# velocity Question

• Feb 22nd 2010, 04:29 PM
mneox
velocity Question
if s = 2t^3 - 5t^2 - 2 and t=2, is s increasing or decreasing?

i don't really get what im supposed to do here. how do i find which one it is?
i know how to find avg. V (or V) and avg. a (or a), but what do i do here?

thanks for any help, this question is stumping me
• Feb 22nd 2010, 04:42 PM
skeeter
Quote:

Originally Posted by mneox
if s = 2t^3 - 5t^2 - 2 and t=2, is s increasing or decreasing?

i don't really get what im supposed to do here. how do i find which one it is?
i know how to find avg. V (or V) and avg. a (or a), but what do i do here?

thanks for any help, this question is stumping me

if s(t) is increasing, then s'(t) > 0

if s(t) is decreasing, then s'(t) < 0

so ... find s'(2) and answer the question.
• Feb 22nd 2010, 04:52 PM
Quote:

Originally Posted by mneox
if s = 2t^3 - 5t^2 - 2 and t=2, is s increasing or decreasing?

i don't really get what im supposed to do here. how do i find which one it is?
i know how to find avg.
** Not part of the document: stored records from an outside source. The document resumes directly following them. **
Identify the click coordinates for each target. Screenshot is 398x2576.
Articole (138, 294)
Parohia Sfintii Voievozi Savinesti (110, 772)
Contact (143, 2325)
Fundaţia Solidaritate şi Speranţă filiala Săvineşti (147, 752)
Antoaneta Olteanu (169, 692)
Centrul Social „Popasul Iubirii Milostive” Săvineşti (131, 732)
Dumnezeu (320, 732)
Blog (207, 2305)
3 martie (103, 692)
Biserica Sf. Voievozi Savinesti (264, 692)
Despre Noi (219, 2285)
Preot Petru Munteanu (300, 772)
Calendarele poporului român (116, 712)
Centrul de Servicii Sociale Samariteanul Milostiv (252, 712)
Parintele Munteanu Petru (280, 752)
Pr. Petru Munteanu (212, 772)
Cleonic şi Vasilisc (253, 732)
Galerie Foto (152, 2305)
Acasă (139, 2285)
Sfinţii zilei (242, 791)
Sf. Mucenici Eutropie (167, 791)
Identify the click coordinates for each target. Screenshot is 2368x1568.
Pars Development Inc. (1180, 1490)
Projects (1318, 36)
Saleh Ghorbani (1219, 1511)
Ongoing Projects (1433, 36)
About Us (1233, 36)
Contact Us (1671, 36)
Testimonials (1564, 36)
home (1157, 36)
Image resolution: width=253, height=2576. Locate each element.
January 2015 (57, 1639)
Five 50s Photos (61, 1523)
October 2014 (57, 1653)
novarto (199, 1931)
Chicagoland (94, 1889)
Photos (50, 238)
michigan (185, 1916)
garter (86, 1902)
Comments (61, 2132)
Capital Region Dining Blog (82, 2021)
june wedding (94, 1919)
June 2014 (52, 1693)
V (or V) and avg. a (or a), but what do i do here?

thanks for any help, this question is stumping me

Hi mneox,

You have 2 choices,
depending whether you have covered differentiation or not.

Differentiation:

calculate the derivative

$\displaystyle \frac{d}{dt}=f'(t)=\left(2t^3-5t^2-2\right)=6t^2-10t$

Now evaluate f'(2)

f(t) is increasing if f'(t) >0
f(t) is decreasing if f'(t)<0

Alternative

Work with the graph and examine f(2).
See attached sketch.
• Feb 22nd 2010, 05:04 PM
mneox
Quote:

Originally Posted by skeeter
if s(t) is increasing, then s'(t) > 0

if s(t) is decreasing, then s'(t) < 0

so ... find s'(2) and answer the question.

Ohh okay, thank you very much.

I also want to ask, does a particle reverse its direction every time there is a root?
• Feb 23rd 2010, 07:17 AM
skeeter
Quote:

Originally Posted by mneox
Ohh okay, thank you very much.

I also want to ask, does a particle reverse its direction every time there is a root?

a particle reverses its direction every time s'(t) = v(t) changes sign.